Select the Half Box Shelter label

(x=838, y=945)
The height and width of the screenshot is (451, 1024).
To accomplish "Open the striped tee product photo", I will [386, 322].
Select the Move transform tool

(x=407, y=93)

+ + + + +

→ **Assigned task**: Only an exact transcription of all the records above counts as an answer.

→ **Answer for this exercise**:
Select the Half Box Shelter label

(x=838, y=945)
The height and width of the screenshot is (451, 1024).
To accomplish "Open the striped tee product photo", I will [386, 322].
Select the Move transform tool

(x=407, y=93)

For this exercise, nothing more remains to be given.